I tried to make a nice Thai dinner last Sunday. My son was coming home and I wanted to try a recipe from the Thai cookbook he bought me last Christmas. It’s a coffee table book, meaning it’s as big as a coffee table. It doesn’t fit on any shelf in my kitchen, so after 11 months, I thought I better start thinking beyond where I’m going to store it and start cooking from it.
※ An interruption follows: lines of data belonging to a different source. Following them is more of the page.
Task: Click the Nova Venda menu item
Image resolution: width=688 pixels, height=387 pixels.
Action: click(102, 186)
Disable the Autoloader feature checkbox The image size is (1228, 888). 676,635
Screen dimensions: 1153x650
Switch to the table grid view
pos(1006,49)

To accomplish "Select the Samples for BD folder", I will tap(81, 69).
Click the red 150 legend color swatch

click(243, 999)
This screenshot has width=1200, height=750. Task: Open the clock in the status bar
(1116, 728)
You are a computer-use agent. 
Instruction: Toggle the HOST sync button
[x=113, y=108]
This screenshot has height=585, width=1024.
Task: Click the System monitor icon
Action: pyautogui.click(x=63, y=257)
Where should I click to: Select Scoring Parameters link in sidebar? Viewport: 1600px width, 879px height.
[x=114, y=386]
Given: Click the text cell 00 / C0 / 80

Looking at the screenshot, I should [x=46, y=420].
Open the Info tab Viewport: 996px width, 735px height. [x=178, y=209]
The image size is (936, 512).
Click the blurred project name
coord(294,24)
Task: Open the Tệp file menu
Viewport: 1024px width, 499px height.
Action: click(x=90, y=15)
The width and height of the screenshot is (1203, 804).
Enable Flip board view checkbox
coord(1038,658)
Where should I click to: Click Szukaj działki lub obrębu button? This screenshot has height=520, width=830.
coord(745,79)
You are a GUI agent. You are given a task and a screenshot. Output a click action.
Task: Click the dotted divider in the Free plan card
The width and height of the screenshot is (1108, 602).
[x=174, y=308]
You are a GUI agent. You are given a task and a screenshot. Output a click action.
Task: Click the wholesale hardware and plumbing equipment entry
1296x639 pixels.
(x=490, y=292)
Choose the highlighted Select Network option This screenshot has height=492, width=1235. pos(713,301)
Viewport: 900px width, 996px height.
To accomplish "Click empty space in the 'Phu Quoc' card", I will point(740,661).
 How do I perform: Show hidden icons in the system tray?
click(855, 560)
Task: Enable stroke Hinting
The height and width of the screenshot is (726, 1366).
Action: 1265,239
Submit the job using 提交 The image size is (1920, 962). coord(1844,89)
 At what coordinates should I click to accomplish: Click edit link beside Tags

I bought some shrimp, some red peppers, green peppers, and some stringy things in a plastic pack that had the words “bean threads” on it. I have no idea what that means. Later I learned I was supposed to place the threads into a pot of hot oil. I’m kind of afraid of it now. I put it in the bag to donate to the Christmas food drive. This is where I put the foods I’m fearful of. Things like coconut milk, those Pillsbury tubes that when opened sound like I’ve been shot with a silencer (before putting the biscuits on a pan, I pat myself and check for blood), and a can of something I found in the Brit section of the grocery store called “Spotted Dick.” I had to buy it, I couldn’t help it, but now I’m afraid. I’m very afraid.
My Thai dinner didn’t get off the ground because my son couldn’t stay long enough to eat. It’s probably just as well. My daughter won’t eat shrimp because they have a face . . . or a mother . . . or their mothers have faces, I forget . . . and Jack hates shrimp. So I would have had to make side dishes of macaroni and cheese and ramen noodles for the two party poopers.
My kids rarely all like the same things. Now that my daughter a vegetarian, my middle son is King Carnivore. It’s okay, though. It will pass, just like all the other food phases my family has gone through.
We’ve been through phases banning bologna, hot dogs and all pinkish-gray foods; phases of no pork except the spicy Italian sausage from one specific grocery store; and a sudden switch when tuna casserole went from being my son’s favorite food in the world, to being his number one gag inducer.
There was a week in 2000 when none of my three kids liked any of the same foods. Not one overlap. I would wander the aisles of the grocery store sobbing and throwing paper products and cleaning supplies into my cart.
My daughter’s vegetarian phase is our family’s second time around. Our first was when my oldest son was in high school and had a crazy French teacher who would sneak PETA brochures into his backpack during quizzes. I’d go through his papers from school and ask, “Why is there a picture of a chicken with his beak chewed off stapled to your French II homework?”
We adapted, though. At dinner, I would make him a piece of flounder or a veggie burger. Eventually, when I could get the pictures out of my head, I stopped gagging when I fixed poultry for the rest of us.
My daughter’s veg phase is serious. Her heart is not only in it, its beating can be heard throughout the rain forests. She’ll eat dairy, but it has to be organic. So she’ll drink milk, but it must have come from happy cows that have voluntarily wandered into the dairy farm, smiling and asking to be milked. And of course, she’s got that mother’s face rule, whatever it is.
Tonight for dinner we’re having water and lightly salted air. With a side dish of ramen noodles.